何言ってるんだ、この男。さっき食べたものに毒でも入っていたのだろうか。


「…雇われ側がお金出してくれるなんて珍しいですね。てゆうか、貴方、情報屋だかよくわからない仕事の方は?報告はどうするんです?すでに他に雇われているんでしょう?」


「それは、大丈夫だ。今の時代、連絡手段の取り方は様々だからな。紙の書類で十分だろう」


「なんて、適当な…」


全く呆れたものである。そこまでしてイツキについて、ルークルについて知りたいのか?この男は。


「なぁ、頼むよ。見合った働きをしたら、俺をイツキの故郷に連れて行ってくれないか?」


「…何度も言いますが、ルークルには許可が下りたものでないと案内できません」


「それじゃ、」とルカは身を乗り出した。


「見合った働きをしたら許可を貰えるようにルークルの人に掛け合ってくれないか?それで許可が下りなかったら素直に諦める。頼む」


ルカは手を合わせてタスクに頭を下げてきた。ものすごいしつこさ。なんたる執念。何度も断っているにも関わらずこの調子だ。乾いて取れなくなった生卵の染み並みの粘り強さだ。一体何が彼の興味をここまで駆り立てるのだろう。

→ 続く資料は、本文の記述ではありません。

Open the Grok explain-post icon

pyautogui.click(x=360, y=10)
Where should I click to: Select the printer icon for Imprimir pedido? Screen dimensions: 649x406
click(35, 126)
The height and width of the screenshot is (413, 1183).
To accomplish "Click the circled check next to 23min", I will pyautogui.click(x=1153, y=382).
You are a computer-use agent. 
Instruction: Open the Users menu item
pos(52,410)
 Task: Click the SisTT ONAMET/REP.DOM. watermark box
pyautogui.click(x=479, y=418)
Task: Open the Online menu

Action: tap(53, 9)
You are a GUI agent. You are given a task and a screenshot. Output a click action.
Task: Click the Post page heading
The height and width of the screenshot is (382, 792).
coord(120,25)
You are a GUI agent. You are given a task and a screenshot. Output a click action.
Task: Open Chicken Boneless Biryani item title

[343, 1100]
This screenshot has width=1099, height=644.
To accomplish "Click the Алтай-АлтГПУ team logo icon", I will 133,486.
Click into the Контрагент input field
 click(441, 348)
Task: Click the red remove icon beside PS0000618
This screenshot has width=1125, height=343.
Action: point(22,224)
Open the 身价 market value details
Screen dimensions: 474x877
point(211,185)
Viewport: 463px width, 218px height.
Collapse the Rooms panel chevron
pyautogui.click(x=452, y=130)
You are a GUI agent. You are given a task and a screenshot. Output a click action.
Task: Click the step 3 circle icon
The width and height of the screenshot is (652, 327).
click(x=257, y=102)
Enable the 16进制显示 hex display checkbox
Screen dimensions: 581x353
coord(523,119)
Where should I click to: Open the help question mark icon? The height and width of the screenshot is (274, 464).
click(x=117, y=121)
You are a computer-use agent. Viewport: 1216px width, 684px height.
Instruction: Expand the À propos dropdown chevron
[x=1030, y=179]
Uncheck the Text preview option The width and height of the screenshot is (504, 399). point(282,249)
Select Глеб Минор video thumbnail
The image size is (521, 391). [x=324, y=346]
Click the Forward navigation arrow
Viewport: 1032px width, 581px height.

「…ふぅ、仕方ないですね。分かりました。それじゃ、報酬に見合う働きをお願いします。用心棒さん」


全く、今日は根負けしてばっかりだ。が、どうせ、ルークルから許可が降りる訳がないし、困った時はこいつから逃げればいい。それまで、利用できるだけ利用してやればいいのだ。この時のタスクはそう思っていた。

しぶしぶ許可したタスクであったが、それでもルカはまるで宝物でも見つけた子供のように明るく笑った。


「了解だ!!!これから宜しくな!えーと、ご主人?はは」


ご主人とは。言われなれないその呼び名は何だかむず痒くて、タスクはため息をついた。


「…タスクです。そう呼んで下さい」


「了解だ。タスク君」


「…」


すると、ルカは上機嫌になって急にタスクの頭をつかみガシガシと力強く撫で回した。


「ちょ、何するんですか!?」


お陰で、ふわふわの髪の毛がボサボサになってしまった。


「長旅になるんだろ?好きなもの頼んでもっと食え食え!!そして、もっと色々教えてくれ!」


「…」


髪の毛を両手で直しながらタスクはルカをみた。カラッとした笑顔がこちらを覗いていた。全く、仕方がない。


「…それでは、遠慮なく!!」


大量の注文がなされ、その日、今年1番の売上高を更新したのは、また後から分かる話である。